To create a feature list:
Use the checkboxes to the left of feature names to select a set of features.
Click the Create new feature list from selection link, which becomes active after you select the first feature.
In the resulting dialog, provide a name for the new list and click Submit. The new list becomes available through the dropdown.
You can delete or rename any feature list you created. You cannot make any changes to the DataRobot default feature lists.
View configured relationships¶
DataRobot’s Feature Discovery capability guides you through creating relationships, which define both the included datasets and how they are related to one another. The end product is a multitude of additional features that are a result of these linkings.
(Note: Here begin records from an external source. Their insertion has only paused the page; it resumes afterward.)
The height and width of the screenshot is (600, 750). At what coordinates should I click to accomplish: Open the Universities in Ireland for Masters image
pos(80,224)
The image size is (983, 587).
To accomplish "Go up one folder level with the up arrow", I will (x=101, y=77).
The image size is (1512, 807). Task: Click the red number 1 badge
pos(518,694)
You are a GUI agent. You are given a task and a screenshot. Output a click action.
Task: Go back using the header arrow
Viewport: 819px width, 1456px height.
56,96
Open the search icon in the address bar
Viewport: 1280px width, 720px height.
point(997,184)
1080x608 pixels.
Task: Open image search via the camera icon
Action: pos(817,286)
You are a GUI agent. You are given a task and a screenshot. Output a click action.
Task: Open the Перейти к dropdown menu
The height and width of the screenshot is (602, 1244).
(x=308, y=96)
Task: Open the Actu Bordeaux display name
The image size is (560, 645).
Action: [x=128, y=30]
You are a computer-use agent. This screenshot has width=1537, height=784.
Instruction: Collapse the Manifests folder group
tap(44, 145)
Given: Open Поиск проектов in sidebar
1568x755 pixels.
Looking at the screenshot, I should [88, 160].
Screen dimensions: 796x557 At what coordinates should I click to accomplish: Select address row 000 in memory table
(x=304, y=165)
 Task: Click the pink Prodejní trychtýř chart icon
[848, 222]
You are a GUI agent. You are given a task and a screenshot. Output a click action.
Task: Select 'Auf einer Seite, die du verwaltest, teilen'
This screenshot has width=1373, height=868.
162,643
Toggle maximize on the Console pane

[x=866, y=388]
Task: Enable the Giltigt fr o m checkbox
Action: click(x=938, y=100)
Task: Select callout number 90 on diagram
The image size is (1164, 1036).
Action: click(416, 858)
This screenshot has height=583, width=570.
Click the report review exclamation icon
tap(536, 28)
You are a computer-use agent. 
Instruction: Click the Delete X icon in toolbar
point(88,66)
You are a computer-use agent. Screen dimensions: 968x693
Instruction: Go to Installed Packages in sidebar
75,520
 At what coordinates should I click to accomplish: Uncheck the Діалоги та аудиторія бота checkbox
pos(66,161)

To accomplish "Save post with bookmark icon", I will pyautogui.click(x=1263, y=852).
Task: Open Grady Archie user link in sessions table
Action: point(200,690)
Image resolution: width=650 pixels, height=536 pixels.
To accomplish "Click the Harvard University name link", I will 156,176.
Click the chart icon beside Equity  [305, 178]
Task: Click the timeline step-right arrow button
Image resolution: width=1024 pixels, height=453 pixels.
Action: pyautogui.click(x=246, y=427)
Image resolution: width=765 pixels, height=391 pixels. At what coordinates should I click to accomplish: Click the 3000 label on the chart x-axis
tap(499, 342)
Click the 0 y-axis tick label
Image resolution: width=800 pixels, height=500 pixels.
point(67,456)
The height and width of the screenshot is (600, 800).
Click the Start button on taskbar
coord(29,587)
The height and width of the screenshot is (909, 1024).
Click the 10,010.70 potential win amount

The Feature Discovery engine analyzes the included datasets to determine a feature engineering “recipe” and from that recipe generates secondary features for training and predictions. Once these relationships are established, you can view them from the catalog.
To view relationships, select the dataset in the main catalog and click the Relationships link to view, modify, or delete existing relationships:
See complete details of working with relationships before modifying relationship details.
View version history¶
Use the Version History link to list all versions of a selected dataset. The Status column indicates the snapshot status—green if successful, red if failed, gray if the original version did not have a snapshot.
Click a version to select it. Once selected, you can create a project from the version and download or delete the contents.
With the Comments link, you can add comments to—even host a discussion around—any item in the catalog that you have access to. Comment functionality is available in the AI Catalog (illustrated below), and also as a model tab from the Leaderboard and in use case tracking. With comments you can:
- Tag other users in a comment; DataRobot will then send them an email notification.
- Edit or delete any comment you have added (you cannot edit or delete other users' comments).
In the AI Catalog, there are a number of ways you can interact with data assets, including downloading, sharing, and deleting datasets.
To download a dataset, select it from the catalog list. From the dropdown menu in the upper right, select Download Dataset () and in the resulting dialog, browse to a download location and click Save.
Only snapshotted datasets can be downloaded. Additionally, there is a 10GB file size limit; attempting to download a dataset larger than 10GB will fail.
Assets in the AI Catalog can be shared to users, groups, and organizations.
|Allow sharing||The user you're sharing with can share the asset with other users.|
|Can use data||The user you're sharing with can an use the data. How they use the data depends on their role.|
|User list||Enter the user(s) with whom you are sharing the asset.|
|Access level||Select from Users, by default. If your instance has Groups and Organizations configured, you can select from these categories.|
|Role||Select a role for the users, groups, or organizations that are sharing the asset:
|Share||Select Share to perform the operation.|
|Shared with||Shows the users, groups, and organizations that asset is shared with, along with their permission settings.|
Sharing with multiple users
When sharing a catalog asset with multiple users, DataRobot suggests creating a user group first, and then sharing with that group instead of individual users.
The catalog uses the same sharing window as other places in the application, with some fields specific to the data assets.
To delete a dataset, select the dataset from the catalog list. From the dropdown menu in the upper right, select Delete Dataset (). When prompted for confirmation, click Delete.
Bulk actions on datasets¶
You can share, tag, or delete multiple datasets at once using the bulk action functionality in the AI Catalog. Start by selecting the box next to the asset(s) you want to manage; select at least one asset to enable the bulk actions at the top. A counter also displays how many assets are actively selected.